The latest 9ft Middy Battlezone Carp Feeder has a wickedly fast progressive action that generates enough power in its butt section to cast up to 30 yards, but it still retains a reasonably soft cushioning action through the tip and mid-sections. That helps prevent hook pulls or snapped hooklengths when playing big fish at close range.
This vertically-challenged Middy powerhouse uses a two-sectioned carbon composite blank with a sufficiently flexible action to suit it to a host of feeder or straight lead applications.
It’s quite capable of handling reel lines from 5lb to 12lb breaking strain, with hooklengths from 5lb (0.15mm) upwards.
That wide tactical spread allows you to fish for all sizes of carp, from double-figure bruisers using heavier lines and big hooks, through to smaller pasties and stockies on lighter maggot feeder tactics.
The rod comes with two pushin glass quivertips which are in total synch with its aggressively progressive action, showing no signs of flat spotting along the carrier section.
These robust tips allow you to chuck feeders weighing up to about 2oz without the rod bucking around wildly post-cast.
The paler yellow quivertip would be my first choice for most fishing situations. However, for fixed Method feeder tactics when big carp are likely to be ripping the rod off the rest, I would go for the blaze-coloured tip.
Other key features of the Battlezone include a full-length cork-tipped wipe-clean EVA handle, and decent quality lined guides throughout.
I took the test rod to Stretton Lakes, a day-ticket fishery just off the A1 north of Peterborough. My swim was typical of many commercial lakes, with a short chuck of around 25 yards up to the back of an island to find the shallower water.
The rod was rigged with 5lb reel line and a 20g Method feeder loaded with 2mm micro pellets. For hookbait I opted for a single grain of sweetcorn hair-rigged on a size 16 hook.
Once a bit of bait had gone in I built up a steady casting rhythm, netting a procession of fish to 5lb almost every cast.
Under load, Middy’s tiny terror bends quickly into its full fighting curve, but even then its top section stays reasonably soft, cushioning the hooklength and making playing fish of all sizes a pleasure.

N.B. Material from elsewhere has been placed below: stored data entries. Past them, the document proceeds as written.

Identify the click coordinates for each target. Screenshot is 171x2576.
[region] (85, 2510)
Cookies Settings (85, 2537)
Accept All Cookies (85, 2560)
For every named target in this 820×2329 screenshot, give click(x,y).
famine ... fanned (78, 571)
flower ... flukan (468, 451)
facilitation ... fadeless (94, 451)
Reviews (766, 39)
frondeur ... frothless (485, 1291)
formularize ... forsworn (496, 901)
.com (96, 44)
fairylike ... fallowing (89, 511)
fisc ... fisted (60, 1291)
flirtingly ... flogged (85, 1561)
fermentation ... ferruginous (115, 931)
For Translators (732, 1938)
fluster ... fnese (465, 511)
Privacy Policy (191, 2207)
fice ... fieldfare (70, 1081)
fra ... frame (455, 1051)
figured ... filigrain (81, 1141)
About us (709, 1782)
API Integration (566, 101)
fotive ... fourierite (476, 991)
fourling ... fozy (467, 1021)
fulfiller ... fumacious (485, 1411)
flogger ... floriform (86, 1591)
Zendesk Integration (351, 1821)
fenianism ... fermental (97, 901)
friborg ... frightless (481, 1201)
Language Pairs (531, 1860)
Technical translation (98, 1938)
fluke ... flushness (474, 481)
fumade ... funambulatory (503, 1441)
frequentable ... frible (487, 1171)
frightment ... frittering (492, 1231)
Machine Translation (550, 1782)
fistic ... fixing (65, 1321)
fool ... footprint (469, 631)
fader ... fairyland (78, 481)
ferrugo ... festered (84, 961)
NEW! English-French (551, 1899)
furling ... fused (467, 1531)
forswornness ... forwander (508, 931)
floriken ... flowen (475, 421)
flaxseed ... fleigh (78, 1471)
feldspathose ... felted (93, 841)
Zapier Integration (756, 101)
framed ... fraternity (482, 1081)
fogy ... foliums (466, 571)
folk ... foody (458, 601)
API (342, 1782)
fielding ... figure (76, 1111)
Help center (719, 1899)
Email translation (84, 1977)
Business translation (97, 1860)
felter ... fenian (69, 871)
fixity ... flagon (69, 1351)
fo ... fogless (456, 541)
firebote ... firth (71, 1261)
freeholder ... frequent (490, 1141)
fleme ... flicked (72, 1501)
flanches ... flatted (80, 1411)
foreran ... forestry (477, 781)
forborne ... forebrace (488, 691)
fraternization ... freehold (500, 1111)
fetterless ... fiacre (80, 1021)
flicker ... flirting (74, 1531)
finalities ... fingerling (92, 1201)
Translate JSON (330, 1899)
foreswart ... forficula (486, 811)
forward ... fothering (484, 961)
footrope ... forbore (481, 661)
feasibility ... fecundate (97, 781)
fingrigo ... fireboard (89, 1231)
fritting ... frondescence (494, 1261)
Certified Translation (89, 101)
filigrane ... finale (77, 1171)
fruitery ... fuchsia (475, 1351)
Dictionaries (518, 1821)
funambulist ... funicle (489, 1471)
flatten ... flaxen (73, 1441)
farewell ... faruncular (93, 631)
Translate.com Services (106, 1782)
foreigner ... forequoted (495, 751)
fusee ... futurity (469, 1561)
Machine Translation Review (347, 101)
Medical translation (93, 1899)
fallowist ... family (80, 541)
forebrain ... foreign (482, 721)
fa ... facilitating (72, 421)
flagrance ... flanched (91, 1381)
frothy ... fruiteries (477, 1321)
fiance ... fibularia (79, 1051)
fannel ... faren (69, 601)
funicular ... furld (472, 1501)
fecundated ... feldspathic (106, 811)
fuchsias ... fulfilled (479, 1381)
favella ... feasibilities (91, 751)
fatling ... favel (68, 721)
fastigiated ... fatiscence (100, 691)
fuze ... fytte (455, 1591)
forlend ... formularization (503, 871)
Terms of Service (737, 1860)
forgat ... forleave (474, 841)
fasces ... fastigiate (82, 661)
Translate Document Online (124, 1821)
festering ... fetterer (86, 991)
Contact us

It should be remembered that the rod still packs a fair old punch that shouldn’t be taken for granted.
That steely mid-section takes a bit of getting used to if hook pulls are to be totally avoided, especially when smaller fish are at the sharp end.
Price: £45, but shop around – I found this rod being sold for as little as £29.99
These carp were no match for the Battlezone.